LLM Observability

Overview

LLM Observability is the practice of monitoring, analyzing, and troubleshooting interactions with Large Language Models (LLMs) across distributed systems. It focuses on capturing data regarding prompt content, response quality, performance latency, and token costs.

groundcover provides a unified view of your GenAI traffic by combining two powerful data collection methods: zero-instrumentation eBPF tracing and native OpenTelemetry ingestion.

eBPF-Based Tracing - Zero Instrumentation

groundcover automatically detects and traces LLM API calls without requiring SDKs, wrappers, or code modification.

The sensor captures traffic at the kernel level, extracting key data points and transforming requests into structured spans and metrics. This allows for instant visibility into third-party providers without altering application code. This method captures:

  • Payloads: Full prompt and response bodies (supports redaction).

  • Usage: Token counts (input, output, total).

  • Metadata: Model versions, temperature, and parameters.

  • Performance: Latency and completion time.

  • Status: Error messages and finish reasons.

Requirement: Out-of-the-box LLM tracing for (OpenAI and Anthropic) is available starting from sensor version 1.9.563. Bedrock available starting from sensor version 1.11.158

OpenTelemetry Instrumentation Support

In addition to auto-detection, groundcover supports the ingestion of traces generated by manual OpenTelemetry instrumentation.
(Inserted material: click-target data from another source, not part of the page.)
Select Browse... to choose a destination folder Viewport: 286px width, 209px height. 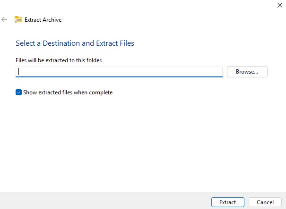pyautogui.click(x=247, y=72)
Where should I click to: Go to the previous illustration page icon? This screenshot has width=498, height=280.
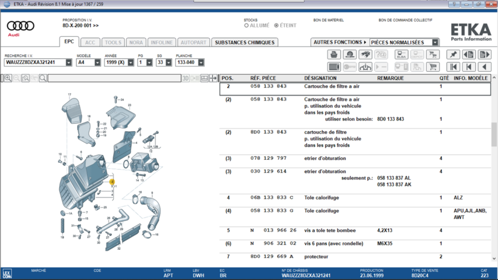[469, 54]
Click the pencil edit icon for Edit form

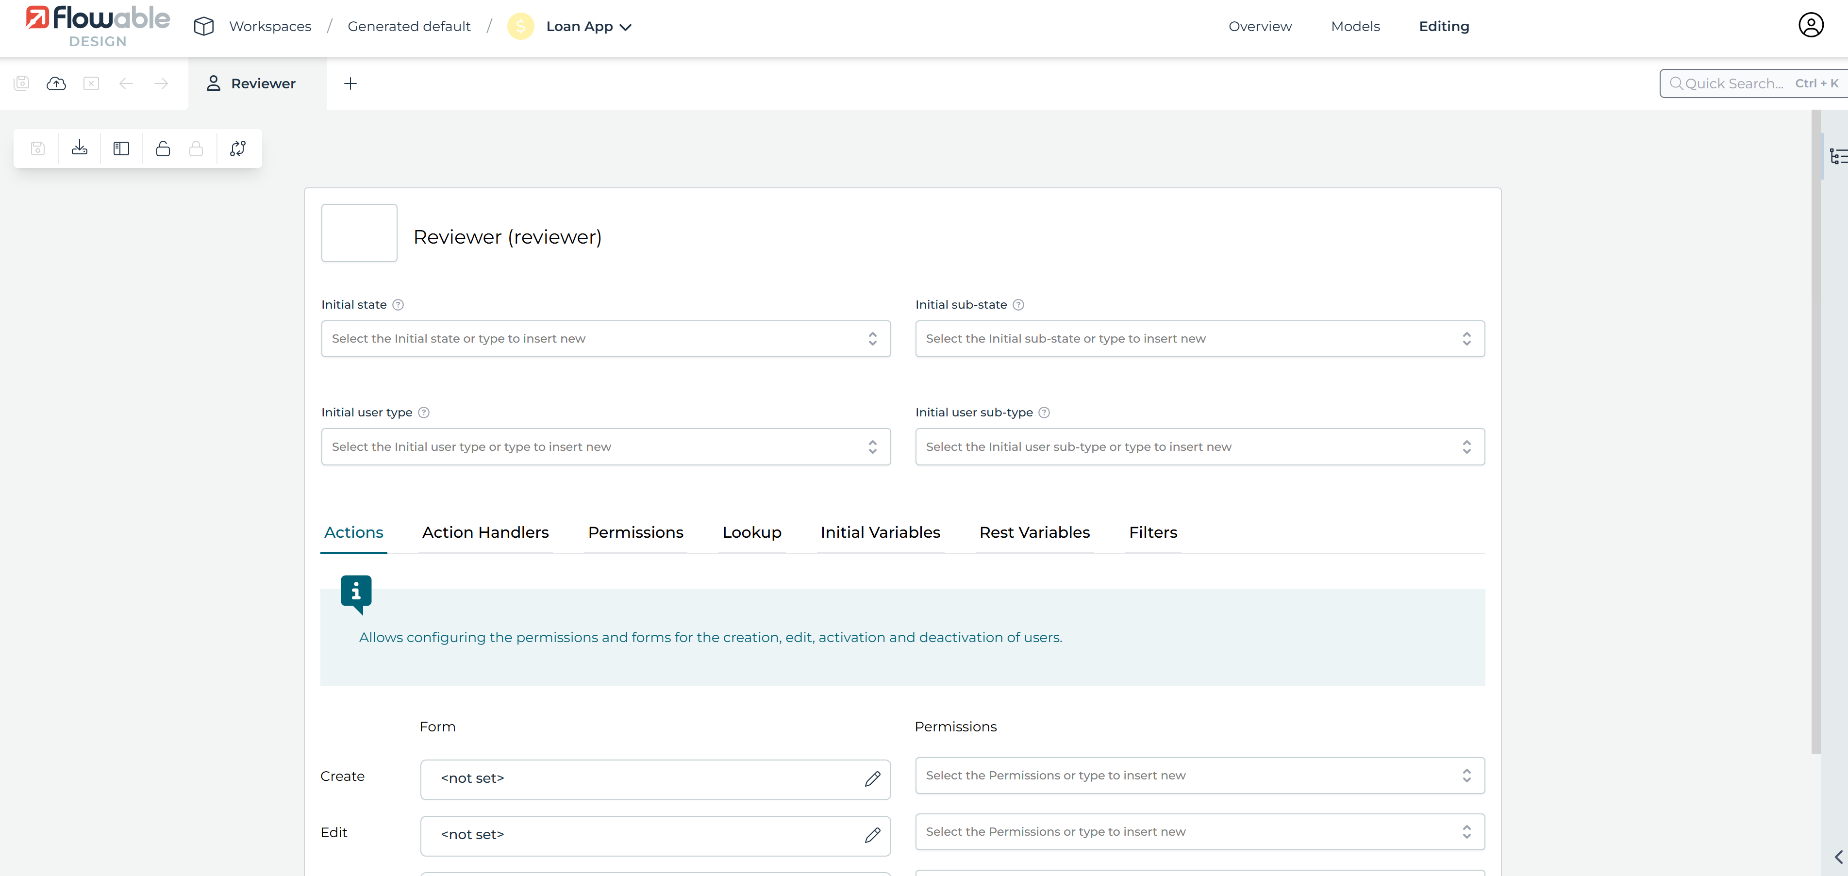coord(872,835)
If your applications are already instrumented using OpenTelemetry SDKs (e.g., using the OpenTelemetry Python or JavaScript instrumentation for OpenAI/LangChain), groundcover will seamlessly ingest, process, and visualize these spans alongside your other telemetry data.

Generative AI Span Structure

When groundcover captures traffic via eBPF, it automatically transforms the data into structured spans that adhere to the OpenTelemetry GenAI Semantic Conventions.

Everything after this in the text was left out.